Thu, Oct 27, 2005 - Page 8 News List

Editorial: Pensions mess must be solved

Reassessment of the Statute Governing Preferential Treatment to Retired Presidents and Vice Presidents (卸任總統副總統禮遇條例) was the main topic of discussion at the Chinese Nationalist Party's (KMT) weekly Central Standing Committee yesterday, during which former chairman Lien Chan's (連戰) son, Lien Sheng-wen (連勝文), proposed that the party slash all pensions and benefits for retired presidents and vice presidents.

While Lien Sheng-wen's proposal has been dubbed by the pro-China media as an act of "honor and justice," as it would impact on his father's income, when looking at his proposal in more detail, it turns out to be nothing of the sort.

Retired presidents and vice presidents qualify for a monthly pension of about half their salary, as well as allowances for office space, staff and other expenses. They can choose between the benefits provided by the statute or a special 18 percent preferential rate.

Under the law, a former president and vice president together get an annual pension of NT$52 million (US$1.54 million) with 3 percent annual growth adjusted for inflation.

Before the KMT administration handed power to the Democratic Progressive Party (DPP) in 2000, it "tailored" the law to include the vice president.

Lien Chan henceforth has been receiving NT$470,000 a month in retirement benefits, including NT$220,000 generated from the 18 percent rate on his 12 million pension deposit.

His monthly pension exceeds the monthly paycheck of President Chen Shui-bian (陳水扁), at NT$460,000. Even Lien's old boss, former president Lee Teng-hui (李登輝), lags behind him in the earning stakes. Lee chose the benefits and currently receives NT$410,000 monthly.

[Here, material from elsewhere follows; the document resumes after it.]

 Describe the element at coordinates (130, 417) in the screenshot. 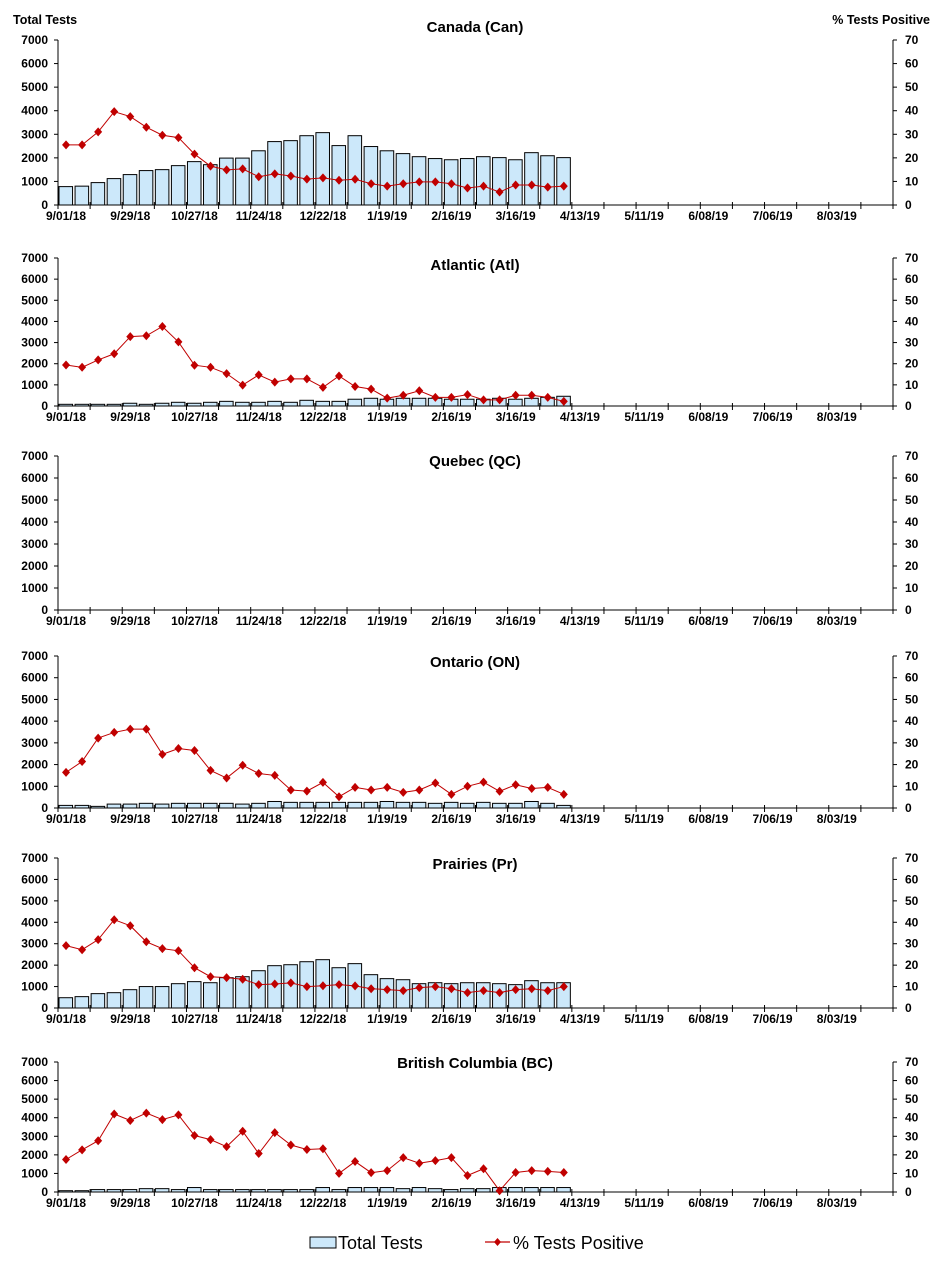

I see `x-tick-label: 9/29/18` at that location.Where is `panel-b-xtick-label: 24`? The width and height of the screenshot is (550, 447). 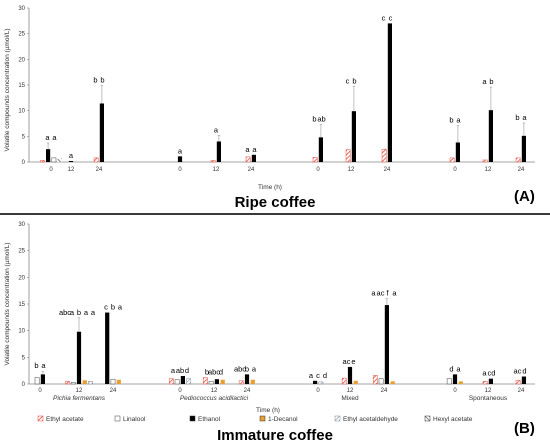
panel-b-xtick-label: 24 is located at coordinates (384, 391).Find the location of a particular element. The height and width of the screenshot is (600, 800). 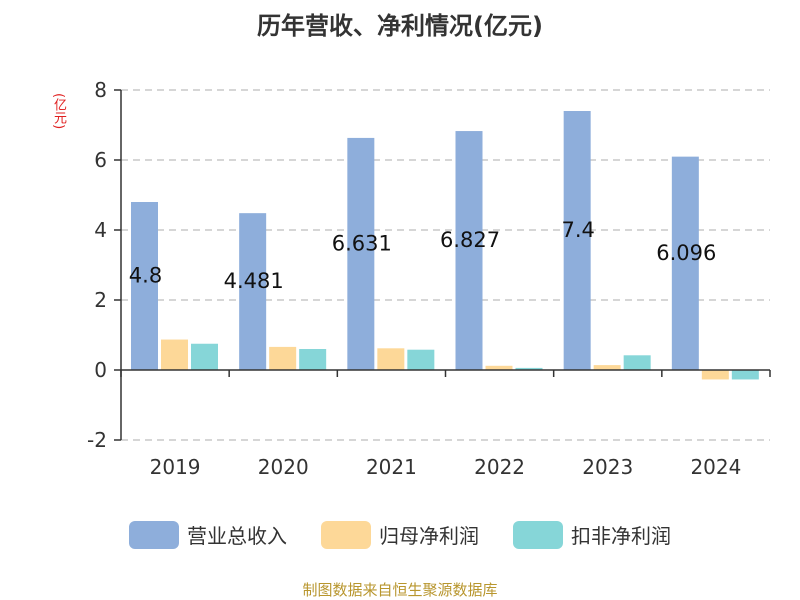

Let's not forget to mention that Lien is still entitled to government-funded housing, offices and a number of cars, chauffeurs and security guards.

Of course Lien Sheng-wen doesn't mind abolishing the statute because his father, the former vice president, chose the 18 percent preferential rate which generates a more handsome monthly return in his bank account than the statute that he wants abolished provides.

KMT Chairman Ma Ying-jeou (馬英九) said that China Steel Corp (中鋼) chairman Lin Wen-yuan's (林文淵) NT$44 million (US$1.3 million) bonus was "legal, but unreasonable and inappropriate." Shouldn't Ma apply the same standard to Lien?

Lien is currently enjoying another trip to China, his second in less in six months. Lien has conducted himself shamefully by fawning to the enemy, and seems to be a willing participant in China's plans to annex Taiwan.

The benefits enjoyed by Lien would easily make him the envy of former US vice president Al Gore.

Gore enjoys no such preferential treatment. He received a seven-month relocation allowance, he drives his own car and gets stuck in traffic like the rest of us, and as recently as last month he was issued a speeding ticket and had to pay a fine of US$141.

Gore is treated like a normal citizen, while Lien lives the good life. Every year a whopping NT$2.7 million is taken from taxpayers to subsidize life-time preferential treatment for Lien, who is already one of the richest men in Taiwan's political arena.

This unreasonable situation obviously calls for a change. For the sake of everyone in Taiwan, the law is in serious need of amendment.